The team looked at 65 different behaviours, but ruled out differences in 26 of them as being the result of environmental or ecological factors. For example, chimps living in areas where many lions and leopards roamed slept in tree nests, not ground ones.
But this left 39 differing behaviours which were truly cultural.
In West Africa, a chimp will remove a tick from the fur of a friend, place the bug on its forearm, and crush it with a jab of the forefinger. But at Gombe, Tanzania, the parasite will be placed on a leaf before being squashed.
And chimps at one site in Uganda go as far as picking a leaf, placing the bug on it for inspection, and then either discarding or eating it.

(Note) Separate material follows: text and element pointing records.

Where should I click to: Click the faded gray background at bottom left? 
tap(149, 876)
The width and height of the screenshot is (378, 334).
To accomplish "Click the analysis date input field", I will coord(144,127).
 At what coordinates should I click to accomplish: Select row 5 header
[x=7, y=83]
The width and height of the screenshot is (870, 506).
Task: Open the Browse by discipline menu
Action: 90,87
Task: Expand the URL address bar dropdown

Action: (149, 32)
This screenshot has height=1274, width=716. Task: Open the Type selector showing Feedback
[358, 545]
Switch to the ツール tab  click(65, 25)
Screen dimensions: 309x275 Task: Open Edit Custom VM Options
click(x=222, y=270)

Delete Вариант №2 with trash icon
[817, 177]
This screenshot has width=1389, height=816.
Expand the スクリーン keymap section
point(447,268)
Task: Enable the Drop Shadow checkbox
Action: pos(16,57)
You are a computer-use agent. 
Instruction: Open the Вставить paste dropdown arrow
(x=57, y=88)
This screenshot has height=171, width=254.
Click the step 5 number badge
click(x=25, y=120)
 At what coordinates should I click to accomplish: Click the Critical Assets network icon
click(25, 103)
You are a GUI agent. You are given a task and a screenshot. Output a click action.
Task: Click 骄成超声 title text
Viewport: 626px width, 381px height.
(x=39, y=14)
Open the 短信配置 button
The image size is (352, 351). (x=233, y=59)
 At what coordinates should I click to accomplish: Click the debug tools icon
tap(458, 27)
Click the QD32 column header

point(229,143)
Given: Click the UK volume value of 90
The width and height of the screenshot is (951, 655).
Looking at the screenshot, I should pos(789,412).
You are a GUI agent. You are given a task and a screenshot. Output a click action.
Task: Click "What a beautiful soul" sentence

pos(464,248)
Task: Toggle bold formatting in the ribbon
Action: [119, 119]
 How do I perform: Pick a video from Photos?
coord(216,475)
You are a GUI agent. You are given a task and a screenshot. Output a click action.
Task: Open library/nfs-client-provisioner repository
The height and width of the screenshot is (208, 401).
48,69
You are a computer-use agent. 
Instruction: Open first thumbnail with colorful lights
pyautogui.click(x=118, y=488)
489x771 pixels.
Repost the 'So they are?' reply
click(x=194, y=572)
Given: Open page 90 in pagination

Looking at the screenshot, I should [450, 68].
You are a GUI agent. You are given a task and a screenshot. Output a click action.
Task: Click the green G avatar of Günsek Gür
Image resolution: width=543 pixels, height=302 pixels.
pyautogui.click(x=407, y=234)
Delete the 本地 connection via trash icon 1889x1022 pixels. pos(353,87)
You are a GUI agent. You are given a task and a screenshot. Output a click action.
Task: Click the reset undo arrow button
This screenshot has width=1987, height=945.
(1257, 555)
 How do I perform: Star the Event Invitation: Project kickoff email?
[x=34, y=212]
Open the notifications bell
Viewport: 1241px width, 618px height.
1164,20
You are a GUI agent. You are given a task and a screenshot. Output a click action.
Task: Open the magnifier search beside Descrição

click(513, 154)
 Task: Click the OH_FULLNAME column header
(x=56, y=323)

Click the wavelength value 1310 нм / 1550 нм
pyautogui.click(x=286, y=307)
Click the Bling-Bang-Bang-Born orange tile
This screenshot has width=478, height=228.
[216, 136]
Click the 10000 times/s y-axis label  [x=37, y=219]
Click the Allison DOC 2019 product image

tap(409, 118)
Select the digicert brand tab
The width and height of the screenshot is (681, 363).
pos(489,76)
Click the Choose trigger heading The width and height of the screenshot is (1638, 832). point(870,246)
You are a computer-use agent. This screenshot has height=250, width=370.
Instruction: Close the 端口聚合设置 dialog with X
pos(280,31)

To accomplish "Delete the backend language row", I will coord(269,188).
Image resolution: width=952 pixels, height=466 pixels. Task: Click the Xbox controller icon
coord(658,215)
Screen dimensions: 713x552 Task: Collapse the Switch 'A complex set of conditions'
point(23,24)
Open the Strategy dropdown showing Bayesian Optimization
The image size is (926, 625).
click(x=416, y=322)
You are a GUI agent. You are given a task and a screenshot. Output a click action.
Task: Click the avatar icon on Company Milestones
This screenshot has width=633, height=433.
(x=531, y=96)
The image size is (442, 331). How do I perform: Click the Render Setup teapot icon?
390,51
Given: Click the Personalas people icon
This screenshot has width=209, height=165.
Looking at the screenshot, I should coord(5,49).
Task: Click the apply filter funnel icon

Frans de Waal, at the Yerkes Regional Primate Research Centre, Atlanta, US believes the chimpanzees deserve their place as cultured creatures.
"The evidence is now overwhelming that chimpanzees have a remarkable ability to invent new customs and technologies, and that they pass these on socially rather than genetically," he says, writing in the journal Nature, in which the study is published.
Professor Whiten believes the findings emphasise the "continuity of human nature and the rest of the natural world".
They also made more poignant the plight of chimpanzees being decimated by loss of habitat and the African appetite for bush meat. Professor Whiten said: "We are not just losing the chimpanzee. We are losing a diversity of chimpanzee culture."